Problem: microtonal ambiguity, ornamentation noise, transcription errors. The line between "an ornament" and "a structural note" is genuinely contested in ICM theory.
Compile a corpus from digitized notation (Bhatkhande volumes, Indian music MIDI repositories). Build networks from the notated compositions. Apply the full graph metric pipeline.
Problem: written notation represents the grammar, not the performed reality. You're analyzing prescription, not description. Same raga, two artists, completely different networks — but the notation is identical.
Use Saraga annotations to extract "skeleton" note sequences from multiple performances of the same raga. Build per-raga networks from those skeletons across several performances. Compare across ragas, gharanas, and time periods.
Problem: requires someone who understands both computational network analysis and ICM music theory deeply. That's a very small intersection of skills.
If a well-executed version of this study were run on a decent Indian classical corpus:
Indian classical would blow Western classical out of the water on network complexity metrics. The raga system is explicitly designed to maximize melodic variety within a constrained note set — exactly the kind of structure that produces high entropy, low reciprocity, and dense transition graphs. A raga with a wide aroha-avroha and many vakra (zigzag) phrases would show extraordinary topological richness compared to a Pop song that essentially loops 4–6 chord-tone transitions.
Hindustani vs. Carnatic would show distinct topological signatures. Carnatic music's more rigid composition structure (krithis have fixed pallavi-chittai structure) vs. Hindustani's freer alap-tanabadant improvisation would map to measurably different density and efficiency patterns.
Gharana differences might be detectable as sub-cluster variations within a single raga's network space. The Kirana school's meend-heavy approach vs. the Gwalior school's more angular contours would produce different edge-weight distributions even on the same raga.
The "simplification over time" trend might not apply, or might reverse. Contemporary ICM performers often add more notes, faster tempi, and cross-raga experiments.

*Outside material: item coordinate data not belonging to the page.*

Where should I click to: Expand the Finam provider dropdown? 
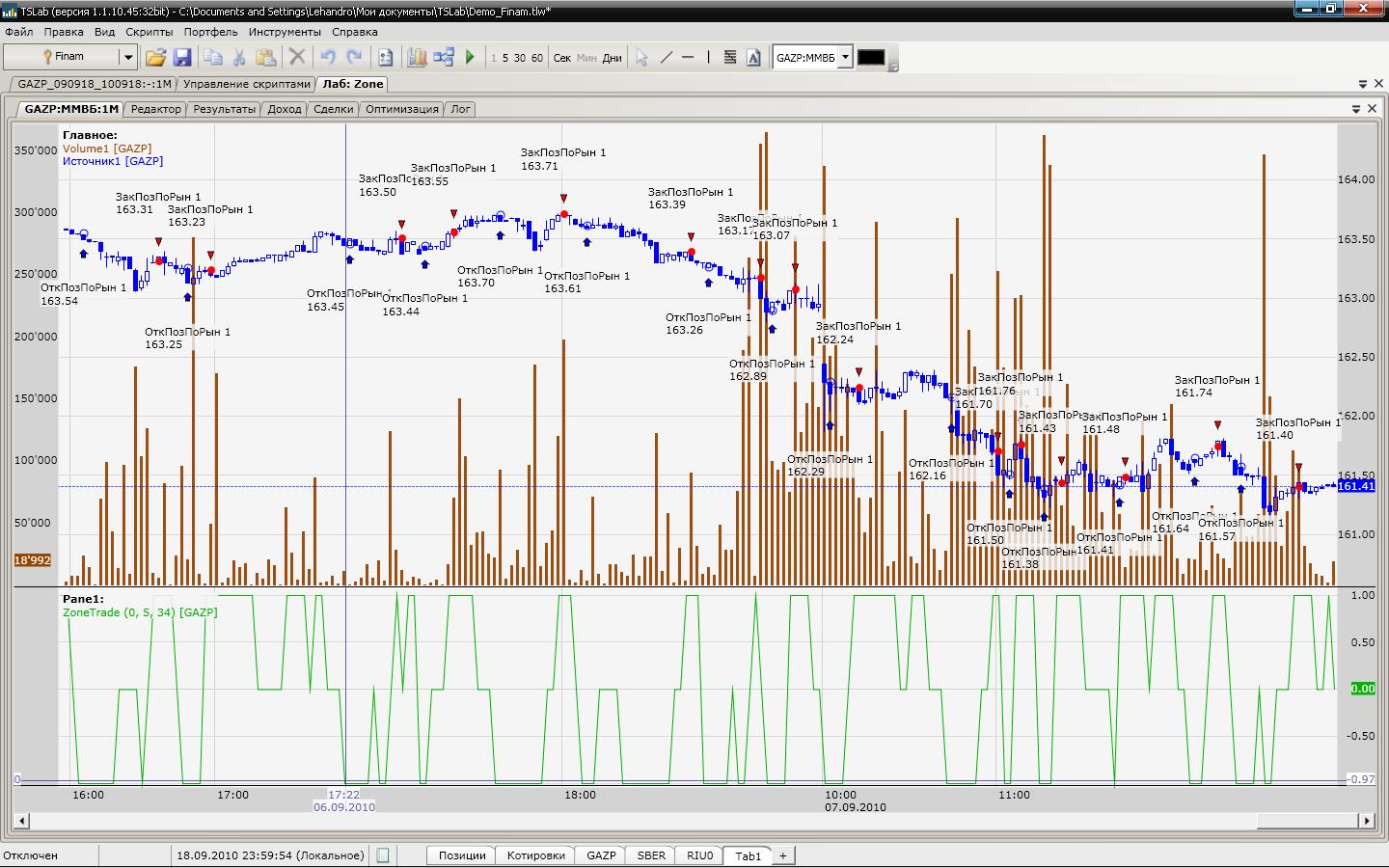126,58
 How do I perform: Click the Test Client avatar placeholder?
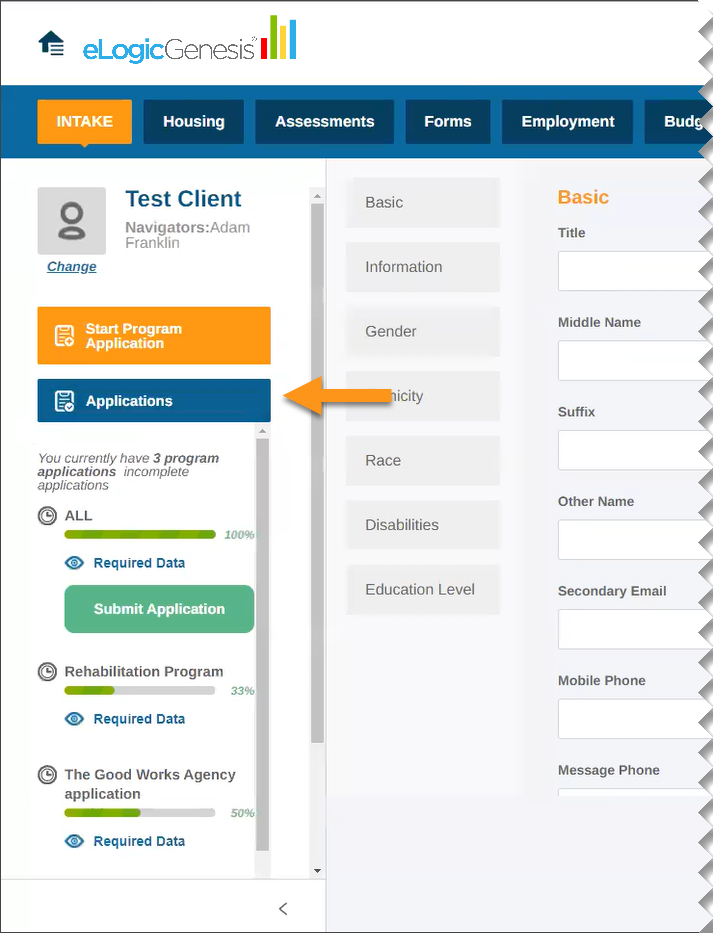tap(71, 221)
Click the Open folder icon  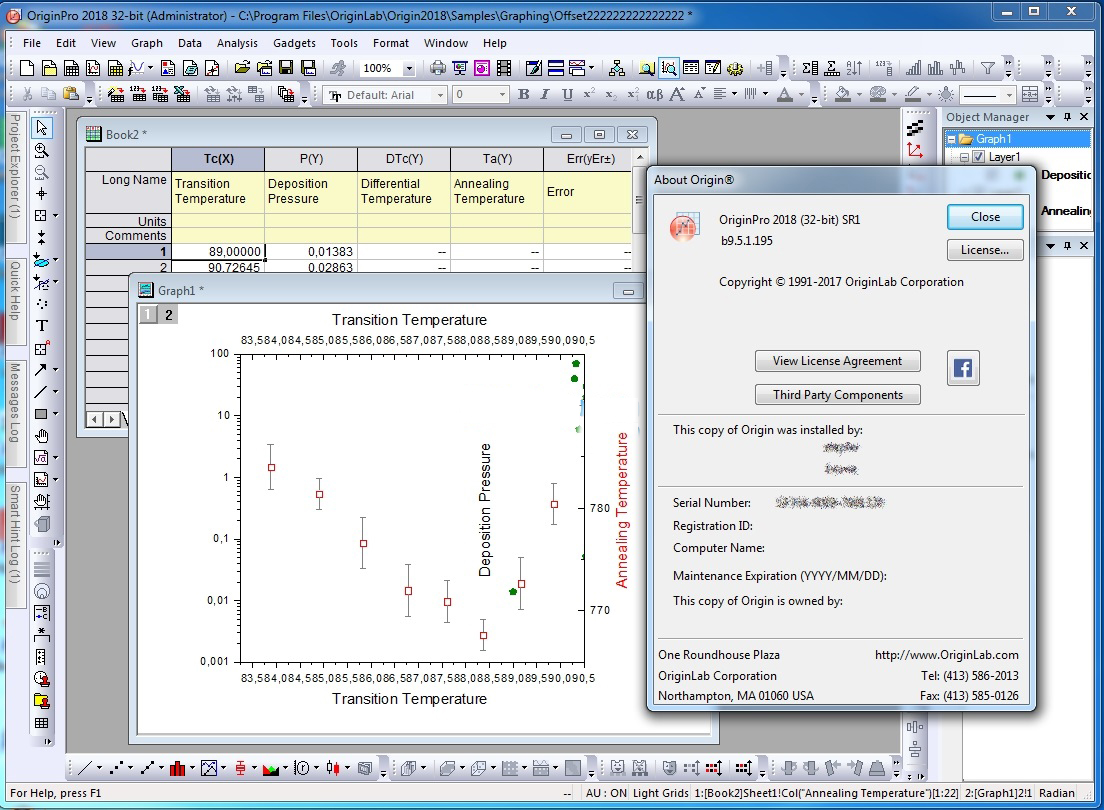click(x=242, y=68)
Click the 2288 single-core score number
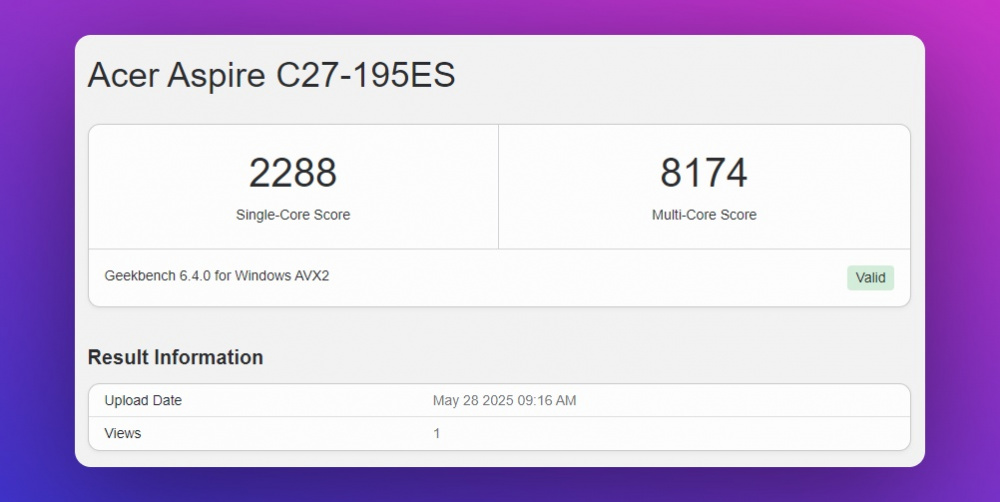Screen dimensions: 1000x502 (x=293, y=173)
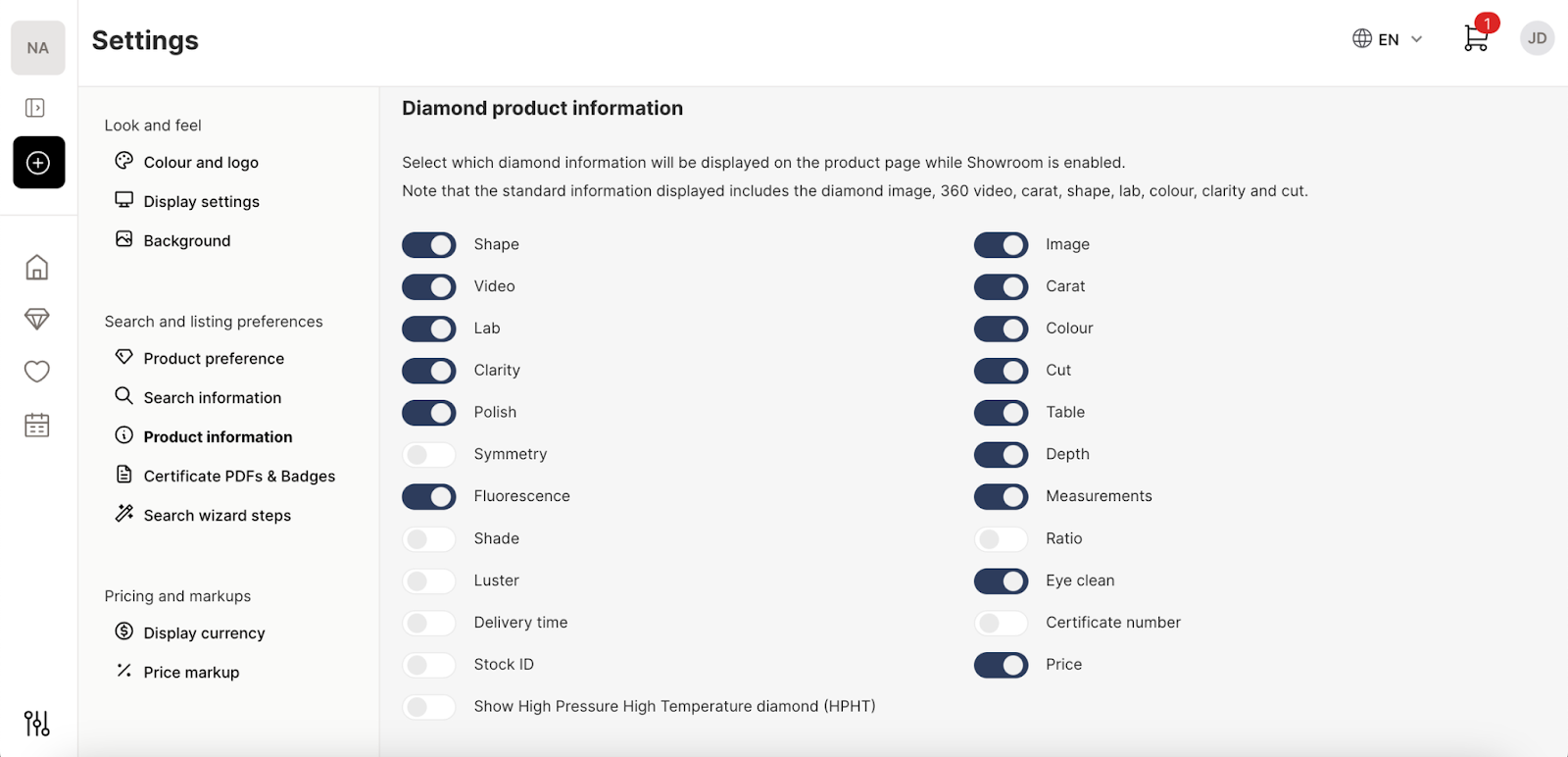This screenshot has height=757, width=1568.
Task: Open favorites heart icon in sidebar
Action: 37,372
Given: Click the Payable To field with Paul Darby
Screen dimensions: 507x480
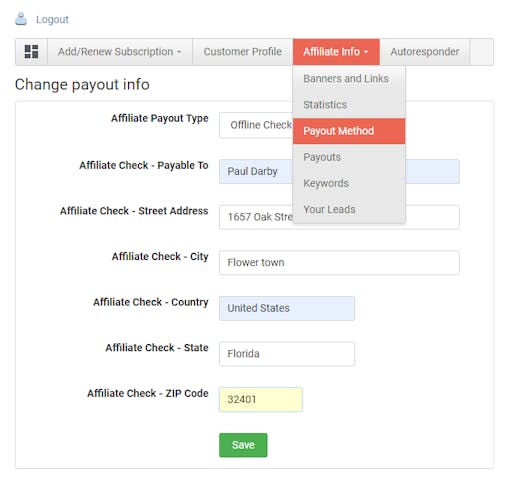Looking at the screenshot, I should click(339, 171).
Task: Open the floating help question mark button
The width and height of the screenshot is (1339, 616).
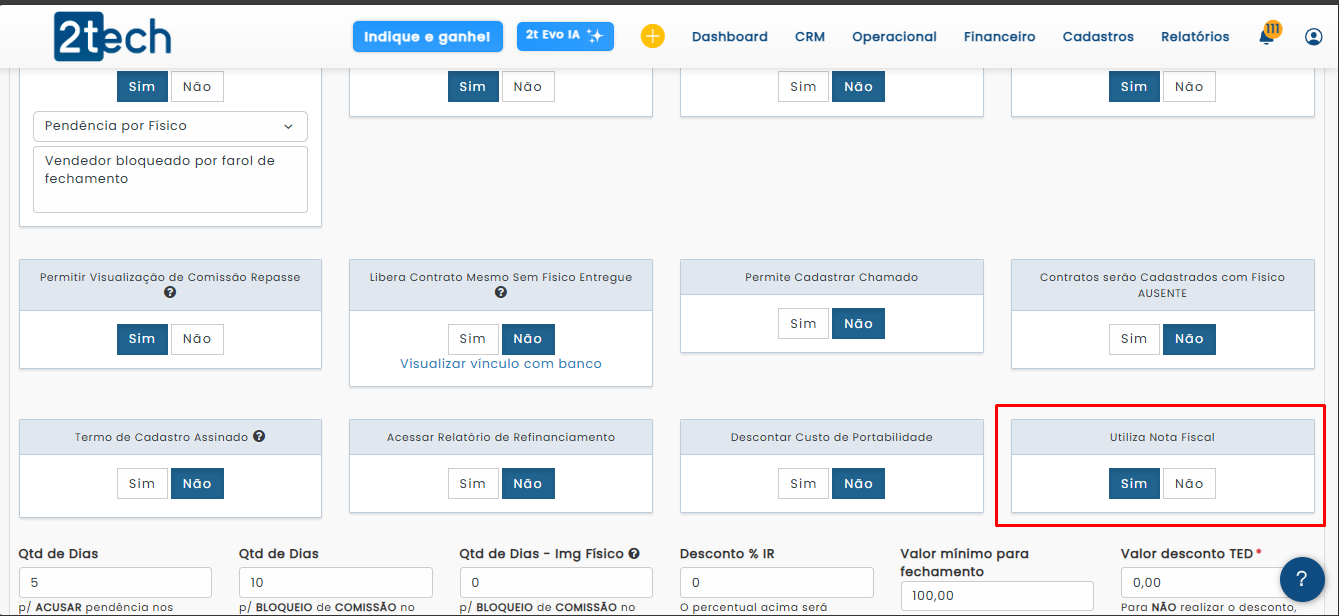Action: coord(1301,579)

Post-2000 Hindustani experimental music may show increasing complexity — a striking counterpoint to the Western finding.
This is a blue ocean — nobody has built the "network science of Indian classical" at scale. The closest related work is Thakur et al.'s two-raga proof of concept. Everything else is audio-feature classification, not structural graph analysis.
The Nature paper's methodology is genuinely applicable to Indian classical music — the core insight (model pieces as weighted directed note networks, measure topology) translates directly. The challenge isn't the method, it's the data infrastructure and musicological encoding.
The Western finding — music has been structurally simplifying and homogenizing — is itself interesting for ICM. If Indian classical also shows this trend, it would be a striking confirmation across traditions. If it doesn't, it defines exactly what makes ICM different from Western popular music at the network level.
Either result is publishable. That's rare in computational musicology.